Chronic Myeloid Leukemia: Modern therapies, current challenges and future directions
- PMID: 33773846
- PMCID: PMC8563059
- DOI: 10.1016/j.blre.2021.100825
Chronic Myeloid Leukemia: Modern therapies, current challenges and future directions
Abstract
Chronic myeloid leukemia (CML) is a myeloproliferative neoplasm caused by a reciprocal translocation [t(9;22)(q34;q11.2)] that leads to the fusion of ABL1 gene sequences (9q34) downstream of BCR gene sequences (22q11) and is cytogenetically visible as Philadelphia chromosome (Ph). The resulting BCR/ABL1 chimeric protein is a constitutively active tyrosine kinase that activates multiple signaling pathways, which collectively lead to malignant transformation. During the early (chronic) phase of CML (CP-CML), the myeloid cell compartment is expanded, but differentiation is maintained. Without effective therapy, CP-CML invariably progresses to blast phase (BP-CML), an acute leukemia of myeloid or lymphoid phenotype. The development of BCR-AB1 tyrosine kinase inhibitors (TKIs) revolutionized the treatment of CML and ignited the start of a new era in oncology. With three generations of BCR/ABL1 TKIs approved today, the majority of CML patients enjoy long term remissions and near normal life expectancy. However, only a minority of patients maintain remission after TKI discontinuation, a status termed treatment free remission (TFR). Unfortunately, 5-10% of patients fail TKIs due to resistance and are at risk of progression to BP-CML, which is curable only with hematopoietic stem cell transplantation. Overcoming TKI resistance, improving the prognosis of BP-CML and improving the rates of TFR are areas of active research in CML.

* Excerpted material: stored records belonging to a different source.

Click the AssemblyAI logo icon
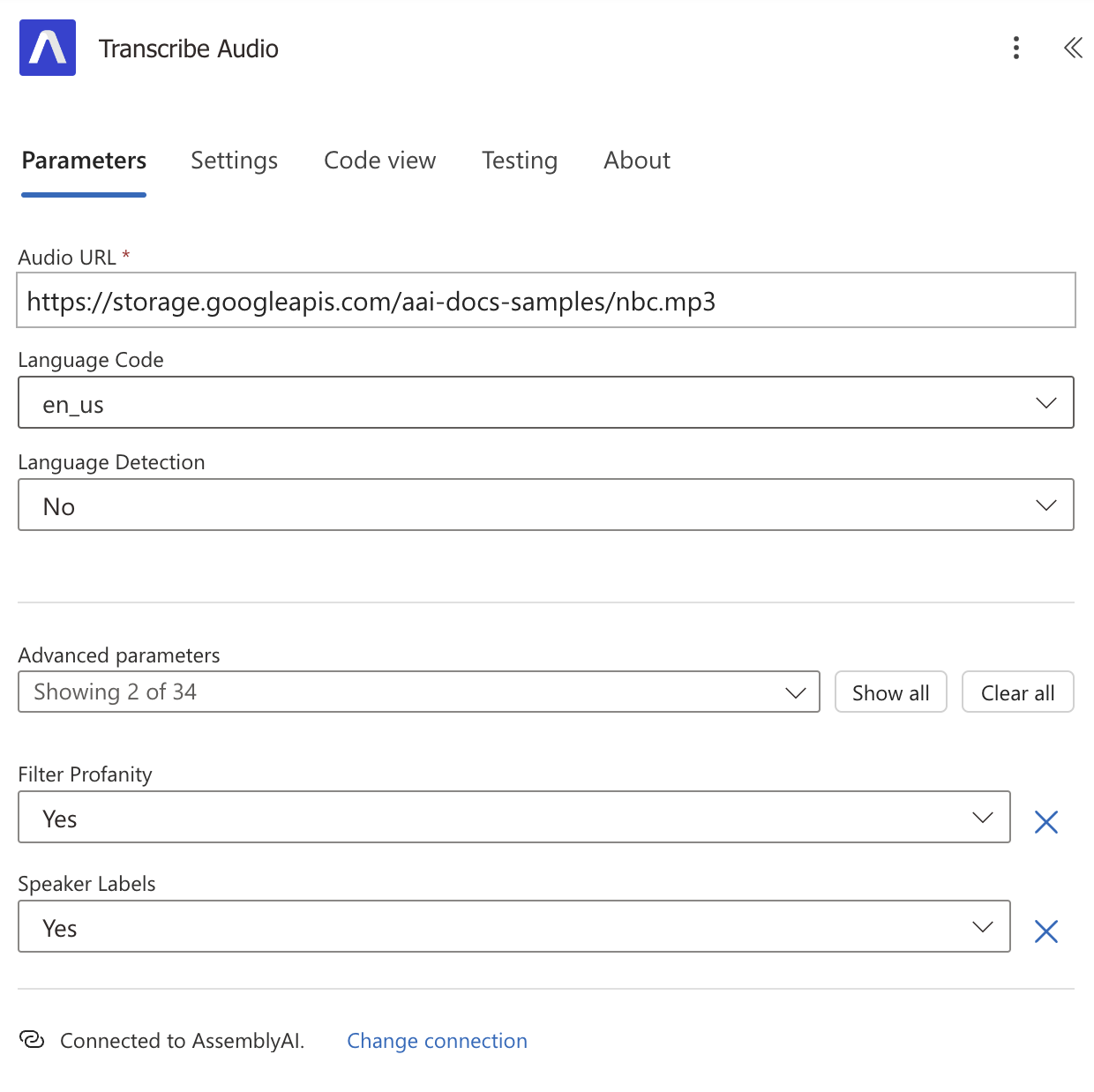[x=48, y=48]
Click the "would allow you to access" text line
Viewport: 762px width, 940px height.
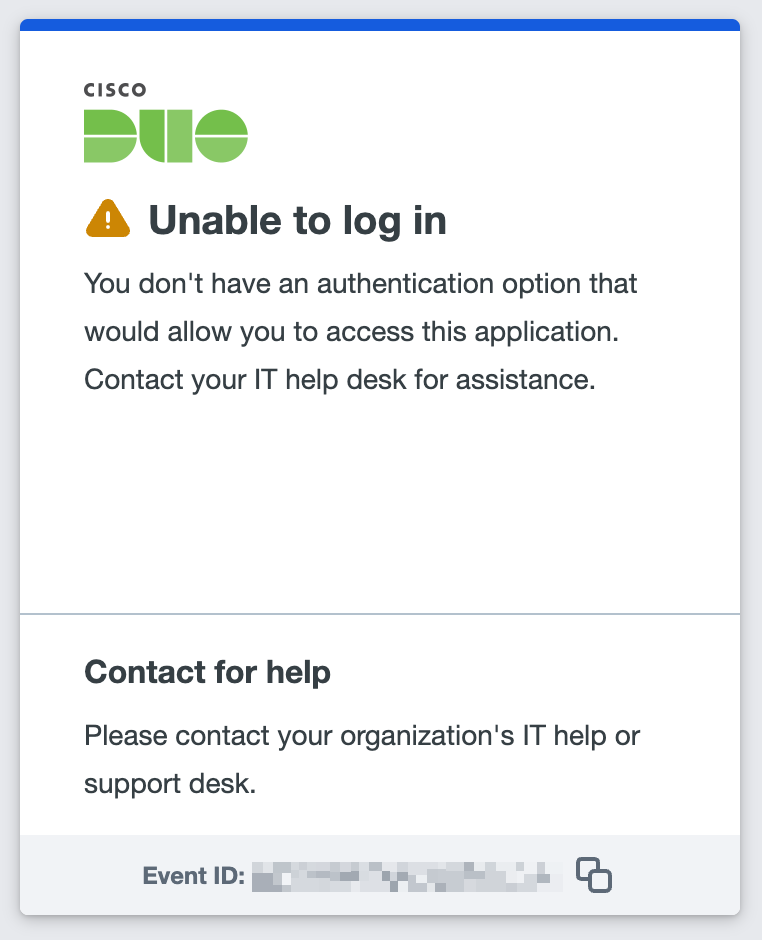[x=352, y=332]
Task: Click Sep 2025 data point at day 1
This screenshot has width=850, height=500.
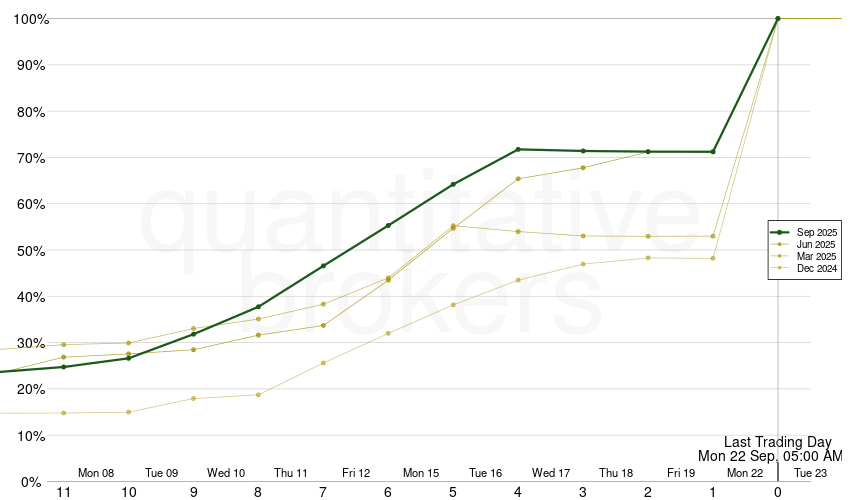Action: [713, 152]
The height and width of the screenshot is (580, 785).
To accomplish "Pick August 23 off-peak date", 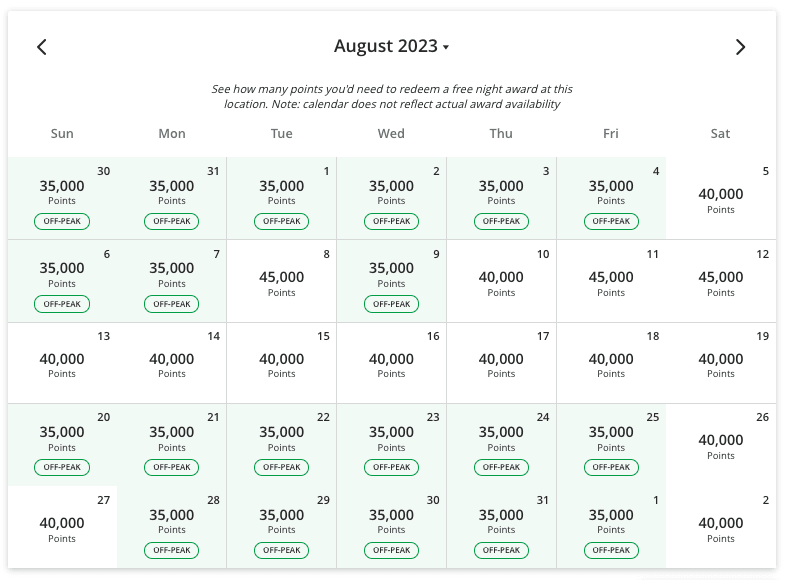I will click(391, 445).
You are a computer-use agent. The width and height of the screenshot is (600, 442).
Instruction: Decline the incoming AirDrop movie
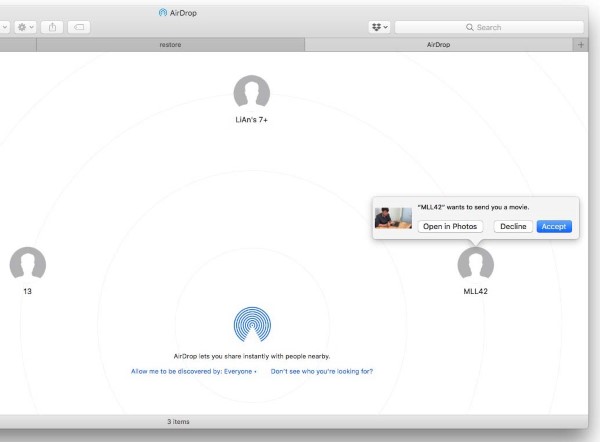click(513, 226)
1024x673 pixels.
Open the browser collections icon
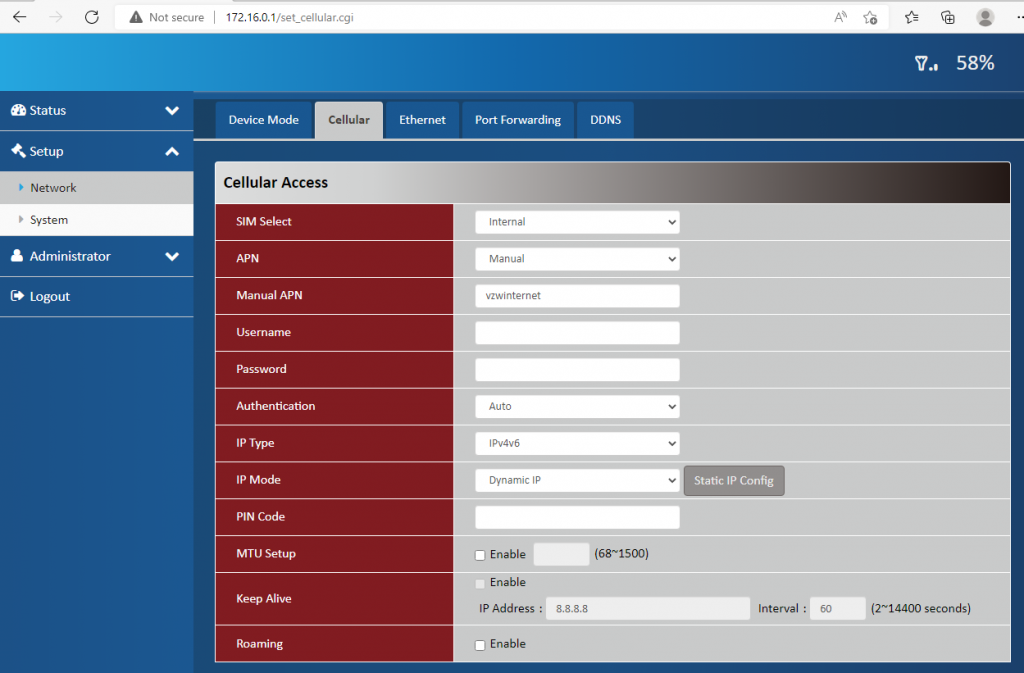(x=948, y=17)
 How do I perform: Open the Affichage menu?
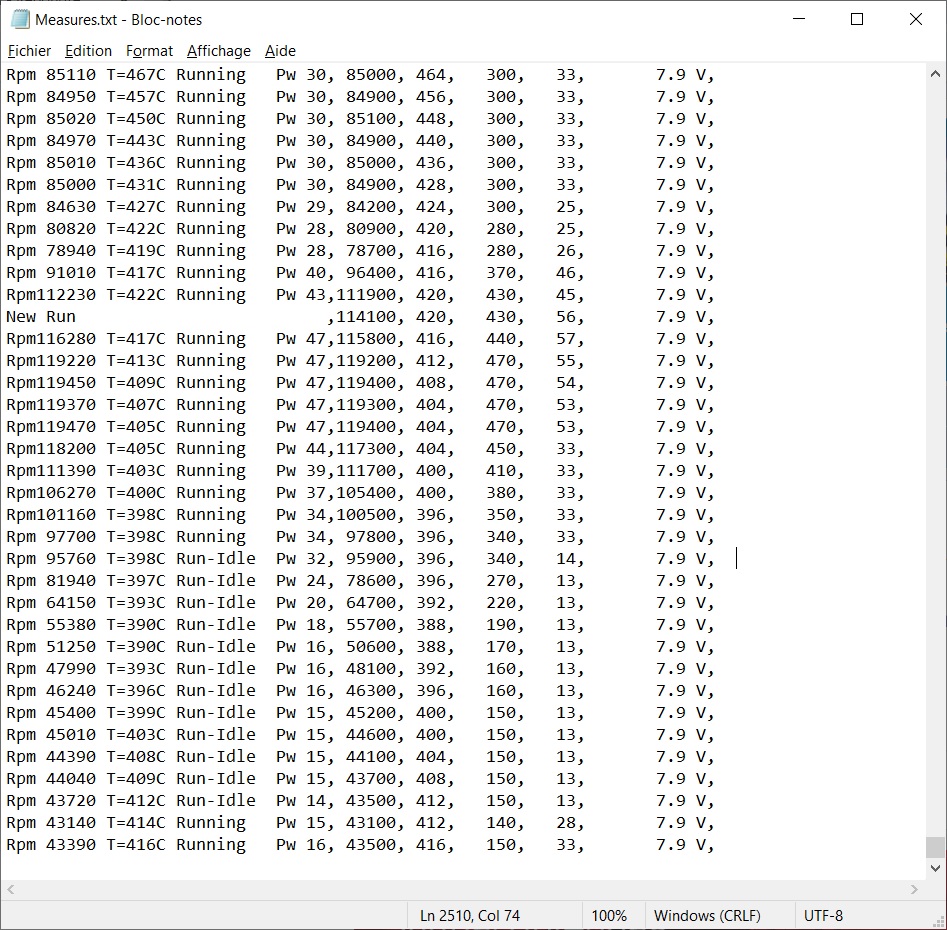(x=219, y=51)
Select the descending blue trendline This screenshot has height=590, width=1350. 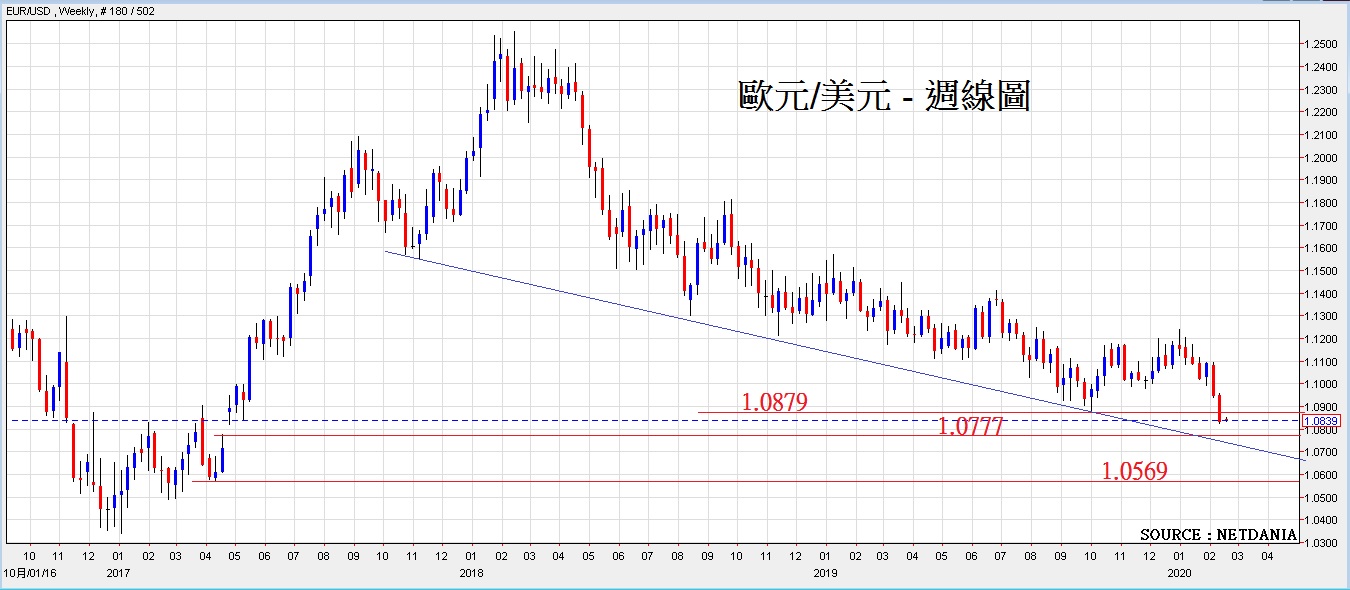pyautogui.click(x=700, y=323)
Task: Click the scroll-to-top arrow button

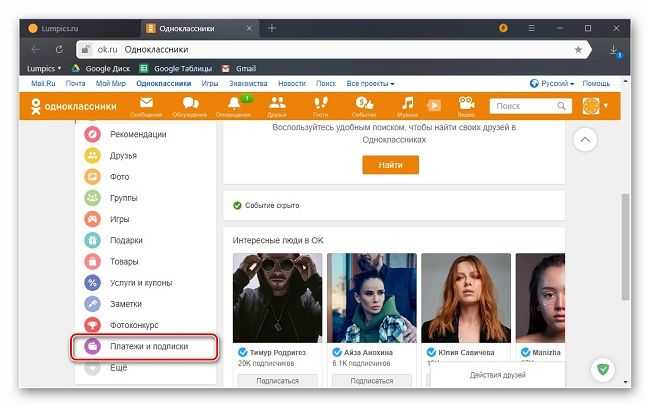Action: [587, 139]
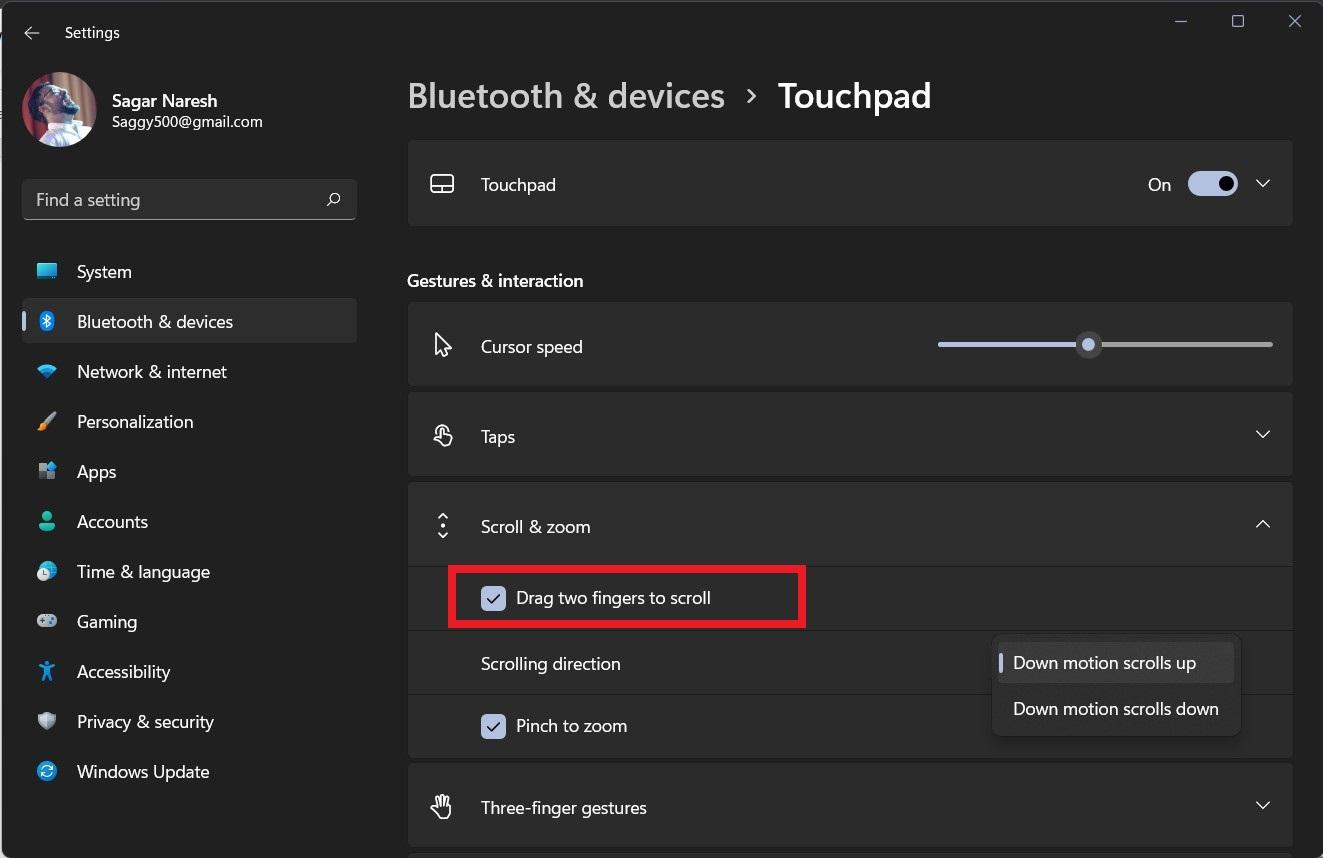1323x858 pixels.
Task: Uncheck the Pinch to zoom checkbox
Action: tap(493, 726)
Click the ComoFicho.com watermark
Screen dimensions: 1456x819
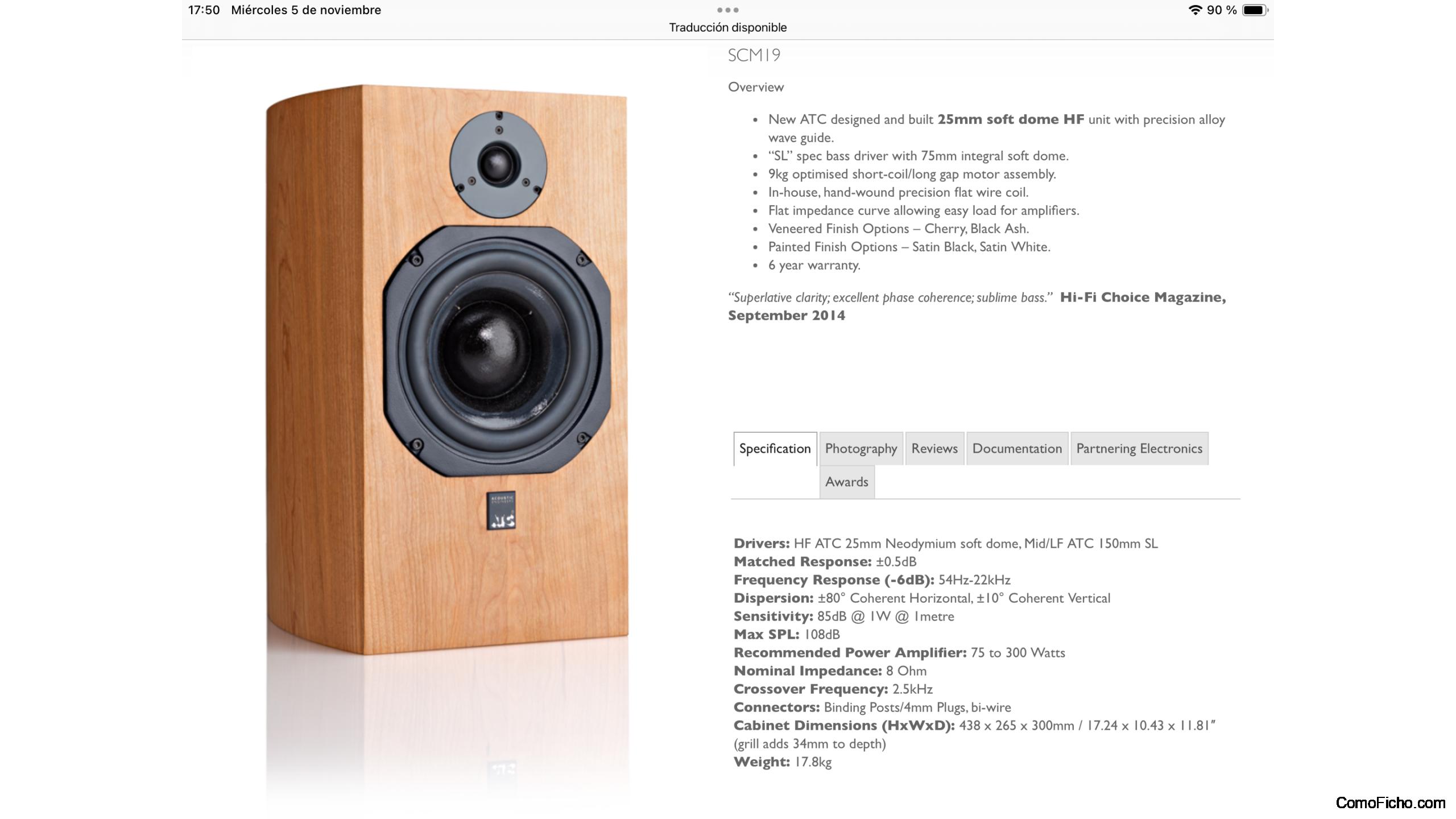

Keywords: BCR/ABL1; Chronic myeloid leukemia; Philadelphia chromosome; Treatment free remission; Tyrosine kinase inhibitor.
Copyright © 2021 Elsevier Ltd. All rights reserved.
Conflict of interest statement
Conflict of interest statement
No conflicts of interest, financial or other, exist for Afaf Osman. Michael Deininger’s potential conflicts of interest includes serving on the advisory board of Blueprint, Takeda, Novartis, Incyte, Sangamo and Pfizer, paid consultation at Blueprint, Fusion Pharma, Medscape, Novartis, Sangamo, DisperSol and the NCCN, research funding from Blueprint, Takeda, Novartis, Incyte, SPARC, Leukemia and Lymphoma Society and Pfizer and study management committees at Blueprint and Takeda. He is a case author at Medscape.